From the preface: "The purpose of this material is to give the beginning student the means to analyze the basic grammatical structures of previously unanalyzed languages. No former study of a foreign language or prior linguistic training is presupposed. In conjunction with practice in problem solving, the lessons guide the beginning student in doing basic grammatical analysis and prepare him for applying in a field situation the grammatical concepts he has acquired.
"The theory on which this course is based is Standard Transformational Grammar with some modifications and differences in emphasis. The standard theory facilitates grammatical descriptions which are abstract enough to be interesting and insightful, but not so abstract as to be impractical for the beginning student. The standard theory covers a wide range of phenomena in language, a central need of the field linguist; however, we have found it necessary to develop an informal, modified version of the standard theory which gives a central role to grammatical functions such as subject and object. In describing languages with certain basic word orders (Verb-Subject-Object or Object-Subject-Verb), grammatical function needs to be made explicit in the syntactic rules so as to avoid the awkwardness arising from the way the standard theory defines "subject of" and "object of" in terms of phrase-marker configurations. Another consideration is that changes in grammatical function in some languages can only be described in a natural way by making direct reference to grammatical function. Our modified theory is one step toward the study of a more adequate, but also more abstract, theory of grammar in which grammatical relations play a central role.

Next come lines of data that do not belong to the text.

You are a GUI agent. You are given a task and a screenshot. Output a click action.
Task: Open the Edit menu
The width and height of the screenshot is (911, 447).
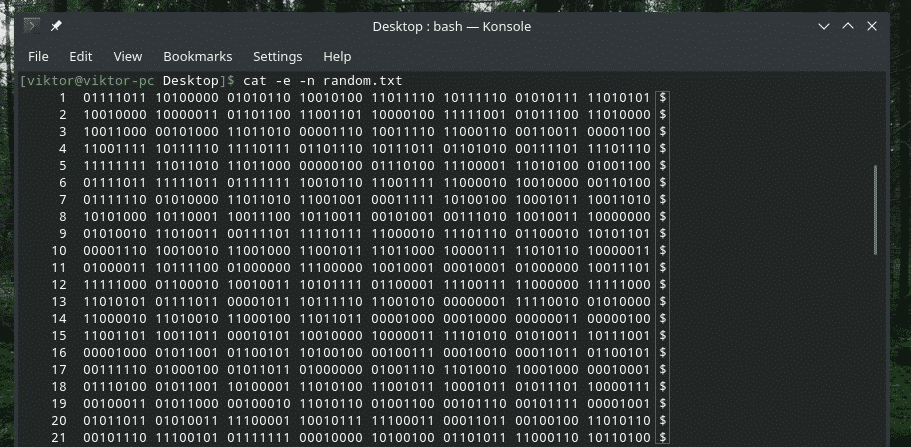81,57
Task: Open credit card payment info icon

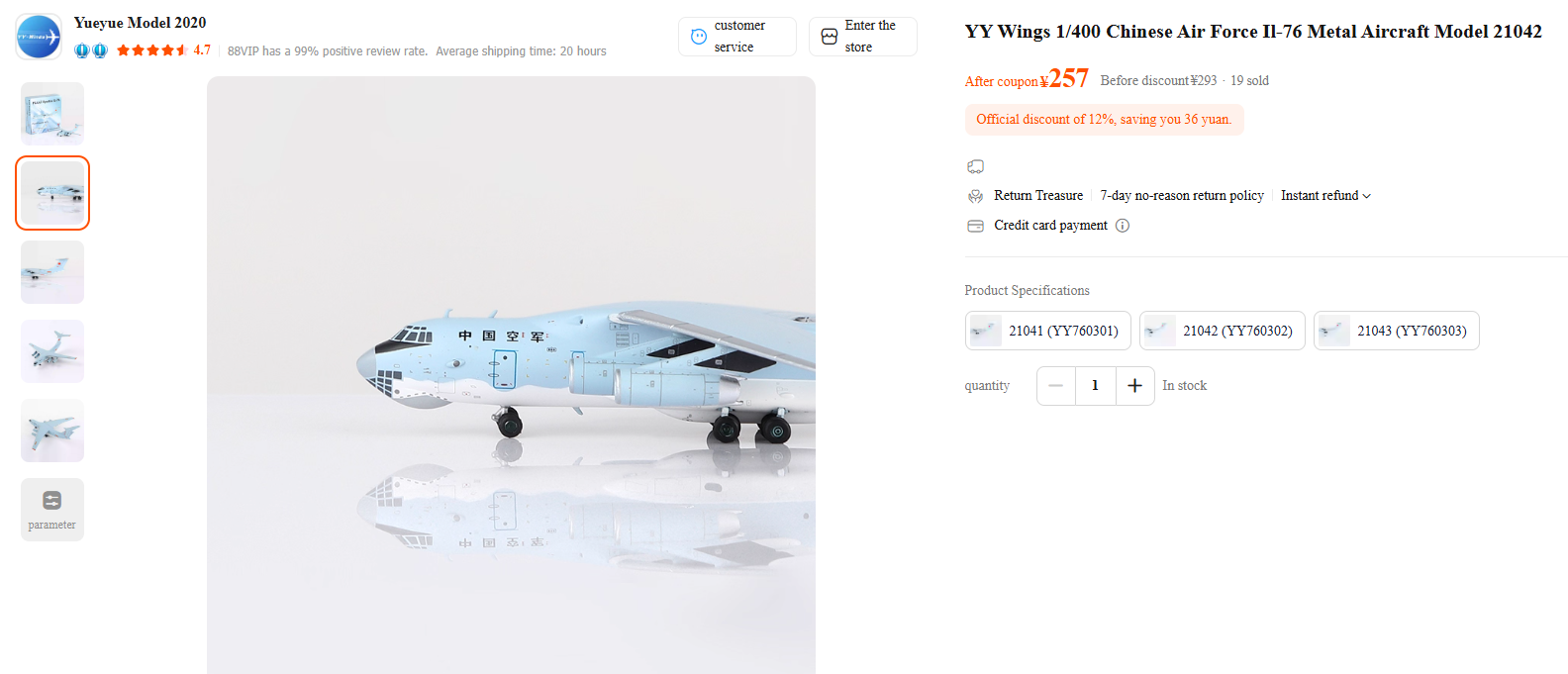Action: 1123,226
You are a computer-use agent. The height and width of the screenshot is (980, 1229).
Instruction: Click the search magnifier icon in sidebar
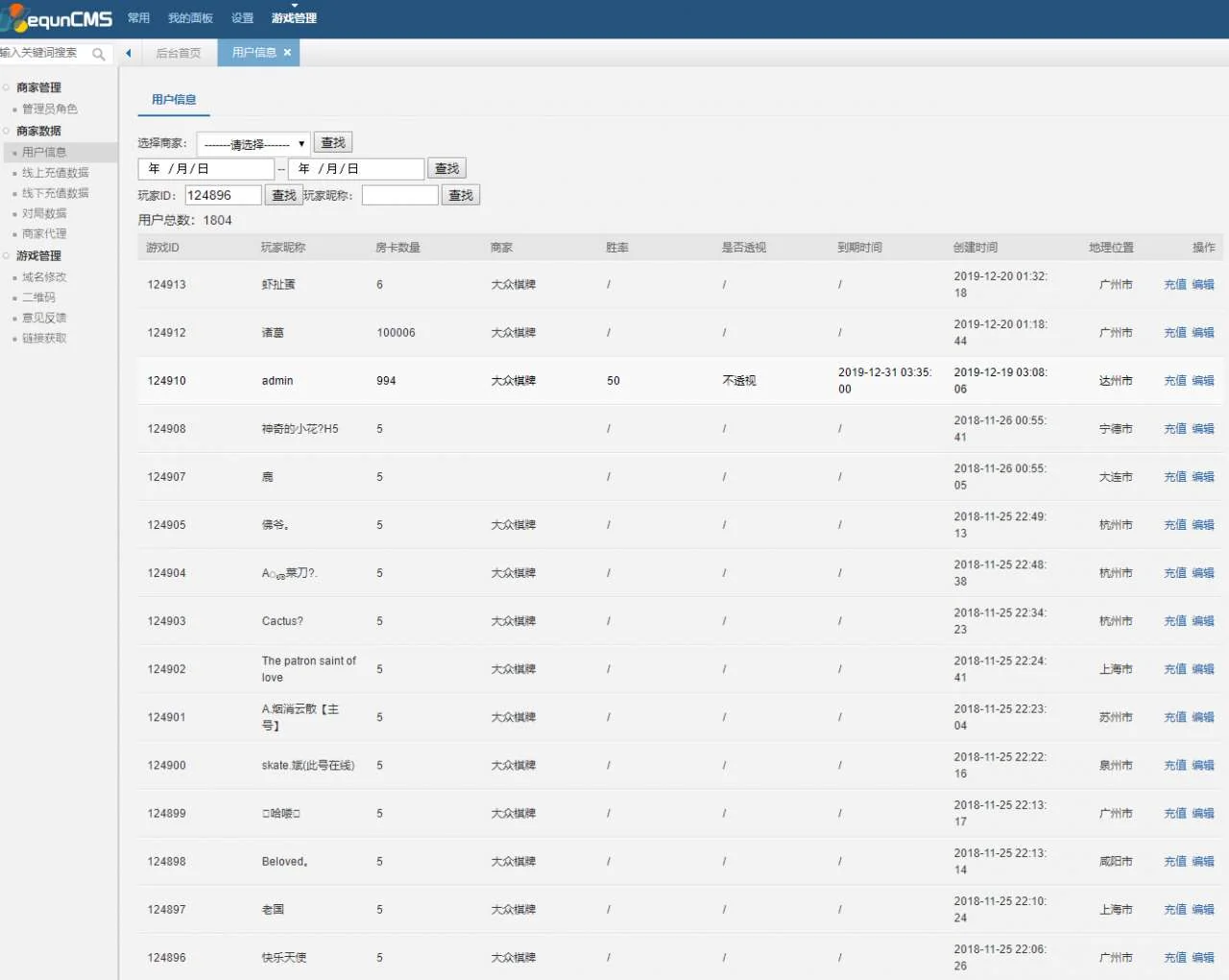98,54
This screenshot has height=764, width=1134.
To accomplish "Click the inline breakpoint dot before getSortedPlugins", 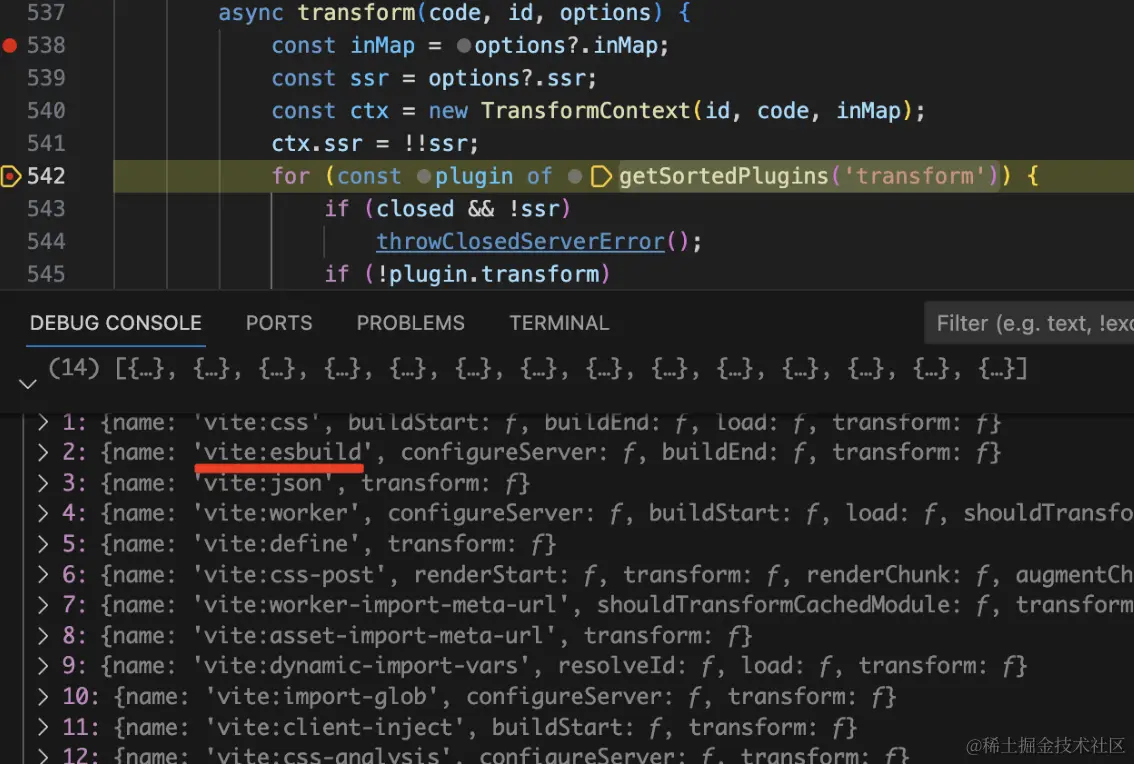I will 575,177.
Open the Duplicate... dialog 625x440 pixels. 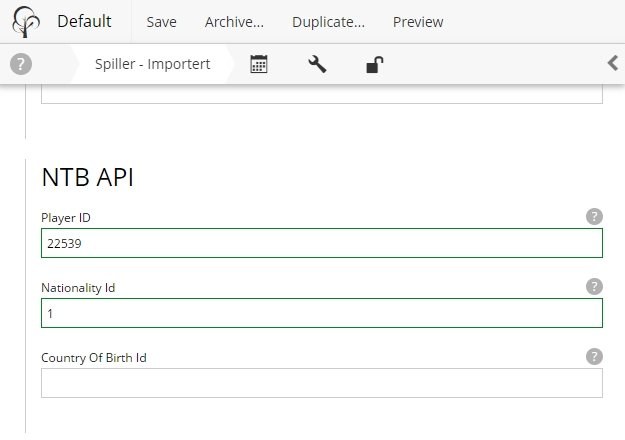328,22
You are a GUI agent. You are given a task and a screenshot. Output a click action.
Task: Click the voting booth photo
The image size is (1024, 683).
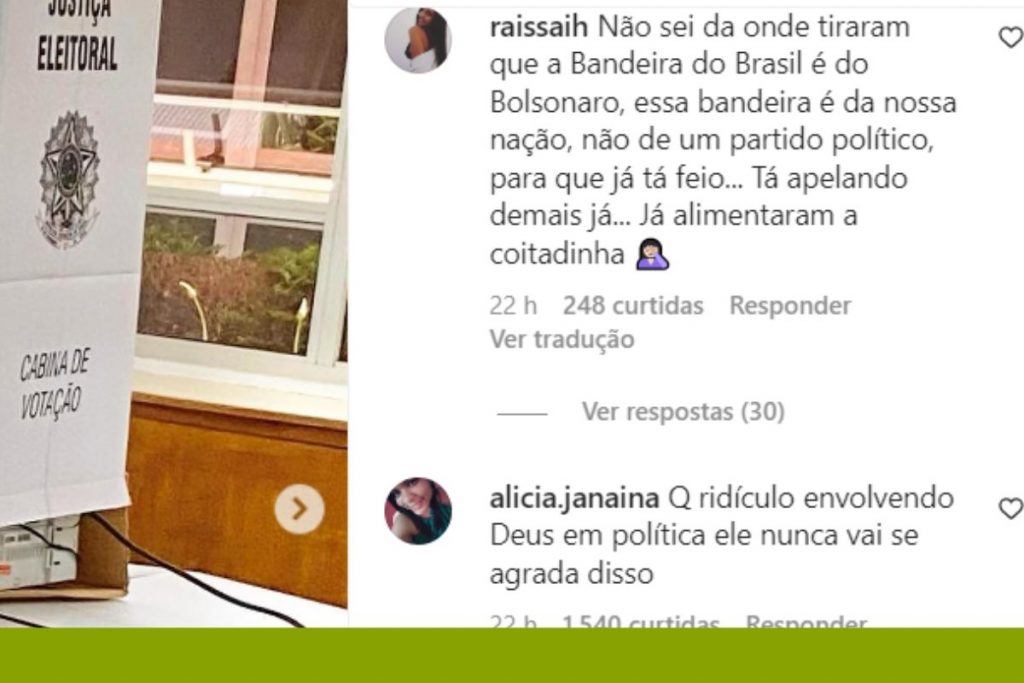pos(174,313)
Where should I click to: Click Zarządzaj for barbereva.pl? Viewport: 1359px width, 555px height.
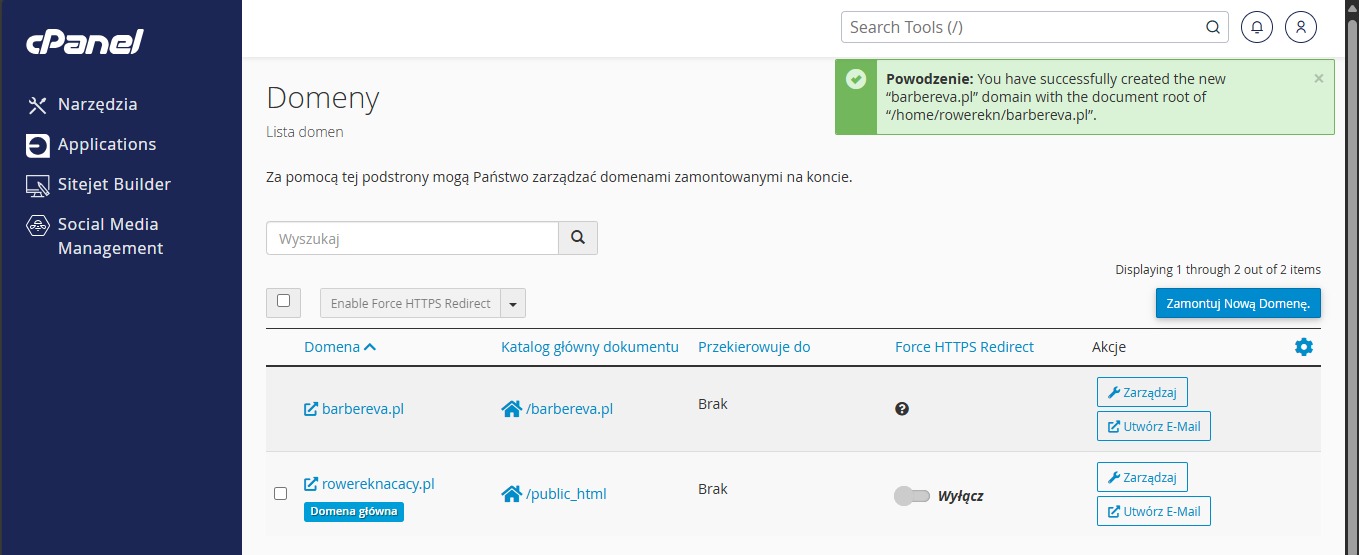[x=1142, y=392]
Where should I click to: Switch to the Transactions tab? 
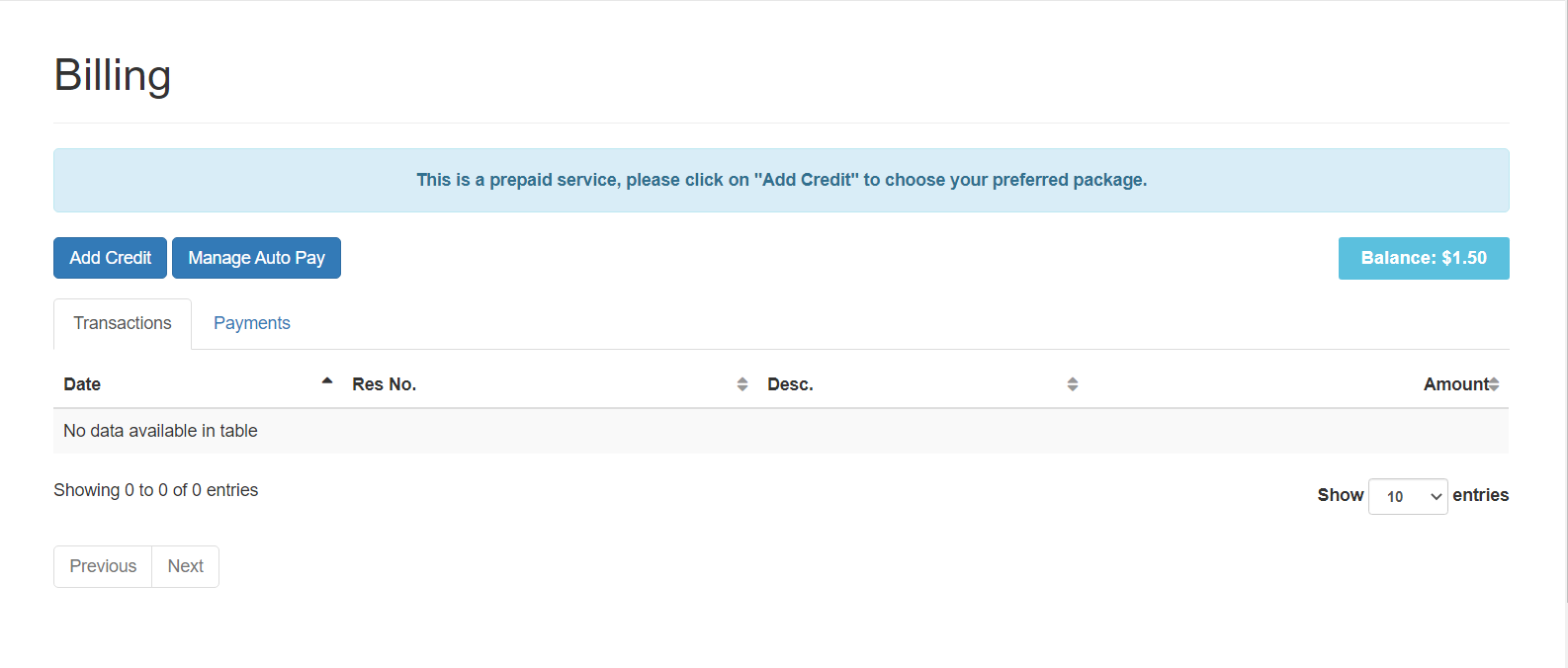[123, 323]
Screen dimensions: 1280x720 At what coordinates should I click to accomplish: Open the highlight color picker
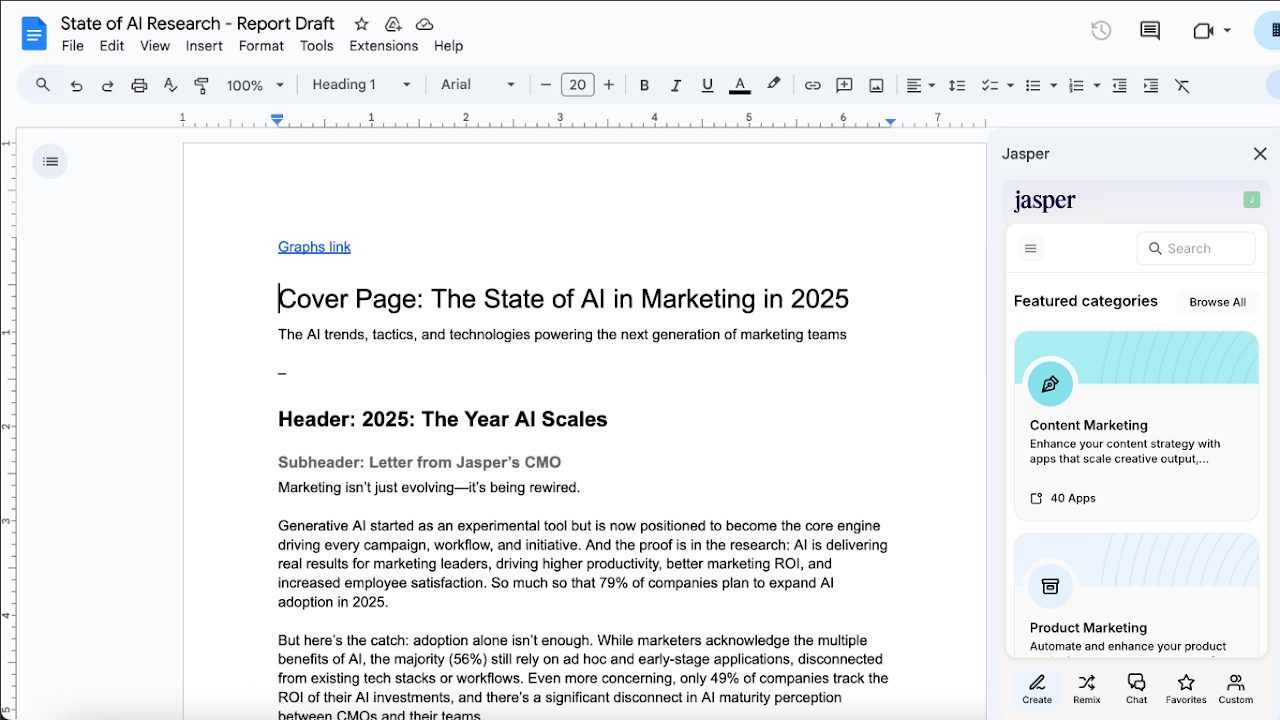[x=773, y=85]
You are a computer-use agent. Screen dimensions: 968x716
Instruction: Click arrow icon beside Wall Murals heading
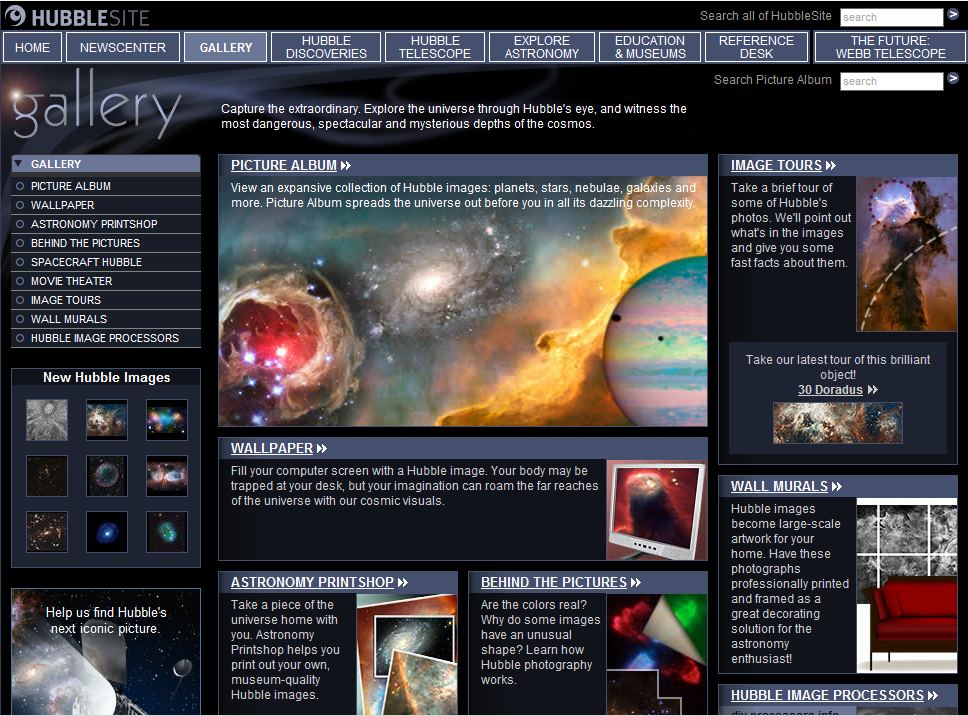click(x=837, y=487)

"There is, furthermore, an important difference in the way we have applied the standard theory to specific data. In particular, we have given greater emphasis to levels of analysis such as word, phrase, and clause than is usually the case in the application of the theory. Such a level oriented analysis, apart from theoretical considerations, we consider to be pedagogically effective and to meet more adequately the practical needs of the field linguist."
Daly, John P,; Lyman, Larry; and Rhodes, Mary
"A course in basic grammatical analysis,"
Work Papers of the Summer Institute of Linguistics, University of North Dakota Session: Vol. 25, Article 5.